## [出典文書]

================================

東京大学と科学技術振興機構(JST)は、一般的なデスクトップPCを用いて、量子コンピュータの内部で発生する量子的なエラーを正確かつ高速に評価することができる数値計算手法を見いだした。

» 2017年11月10日 10時30分 公開
[馬本隆綱EE Times Japan]

自由フェルミ粒子系の計算手法を適用

 東京大学と科学技術振興機構(JST)は2017年11月、量子コンピュータの内部で発生する量子的なエラーを、正確かつ高速に評価することができる数値計算手法を見いだした。これらの計算にはこれまで、量子コンピュータレベルの性能を必要としていた。今回開発した手法を用いると、一般的なデスクトップPCレベルの性能で容易に実行することが可能となる。

================================

## [記述問題 1]
量子エラー評価の記事の内容と、次の(a)〜(c)の記述が合致するか判定し、それぞれ「はい」か「いいえ」で答えてください。各判定には、決め手となる記事中の語句を正確に引用して添えてください。
(a) 量子的なエラーを評価する数値計算手法を見いだしたのは、東京大学と科学技術振興機構である。
(b) 今回の手法を実行するには、依然として量子コンピュータレベルの性能が必要である。
(c) この記事は2017年11月10日に公開された。
## [記述問題 2]
量子エラー評価の記事を、最後の文に続けて書き進めてください。

## [データ項目]
================================

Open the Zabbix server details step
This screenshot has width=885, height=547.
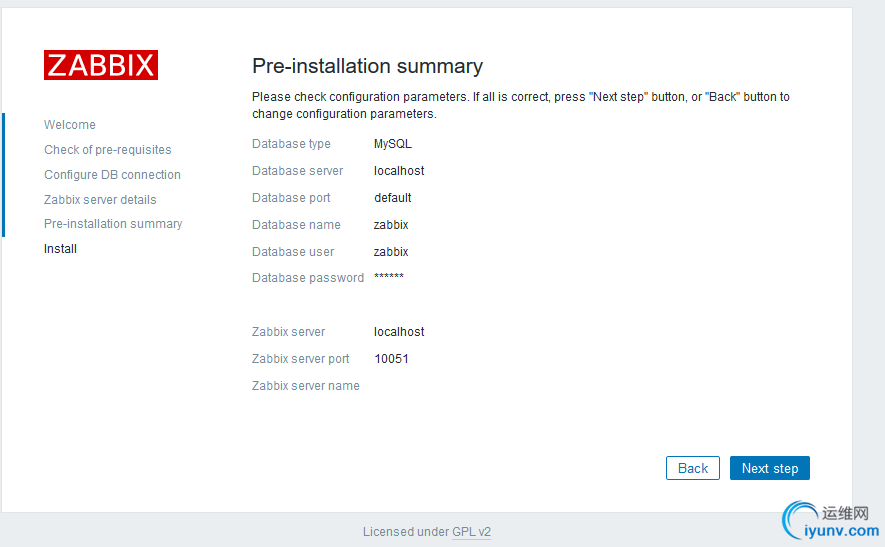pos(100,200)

================================

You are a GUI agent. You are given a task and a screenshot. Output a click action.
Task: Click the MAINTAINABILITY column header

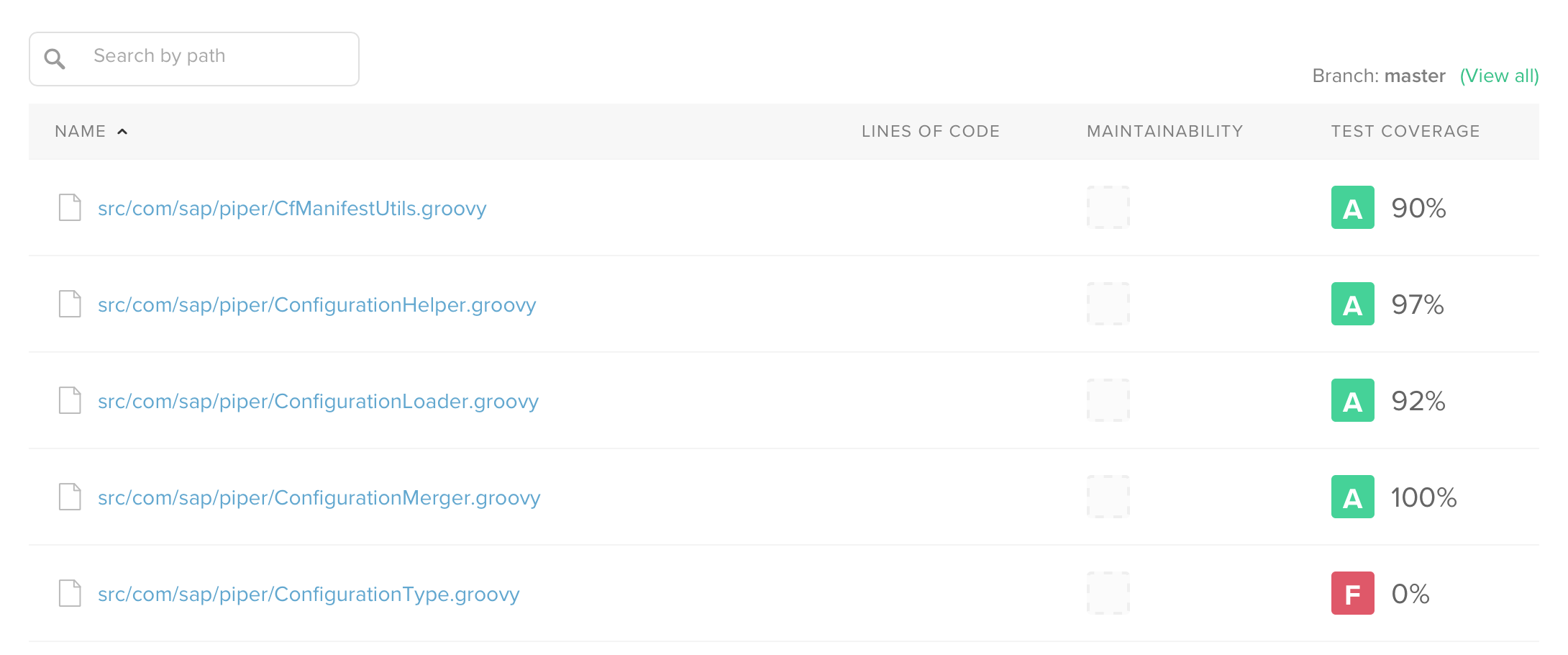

================================

## [正解 1]
(a) はい。「東京大学と科学技術振興機構(JST)は2017年11月、量子コンピュータの内部で発生する量子的なエラーを、正確かつ高速に評価することができる数値計算手法を見いだした」
(b) いいえ。「今回開発した手法を用いると、一般的なデスクトップPCレベルの性能で容易に実行することが可能となる」
(c) はい。「2017年11月10日 10時30分 公開」

## [正解 2]
 量子コンピュータは、量子力学の重ね合わせの原理を活用して、素因数分解や量子化学計算などを高速に解くことができる。しかし、わずかにエラーをもつ素子(量子ビット)を組み合わせているため、量子的なエラーを訂正しながら計算を続ける仕組みが必要になるという。ところが、その仕組みを設計するために、エラーの影響を正しく見積もらなければならず、量子コンピュータ並みの演算能力が求められていた。

ビットエラーと量子的なエラーの概要 出典:東京大学、JST

 研究グループは今回、量子コンピュータが量子的なエラーを訂正していくための機構が、自由フェルミ粒子系の物理モデルに正確にあてはまることを示した。これにより、対応するフェルミ粒子系の時間変化を、デスクトップPCレベルで模擬することができ、量子コンピュータのエラー特性を、正確かつ高速に評価することが可能となった。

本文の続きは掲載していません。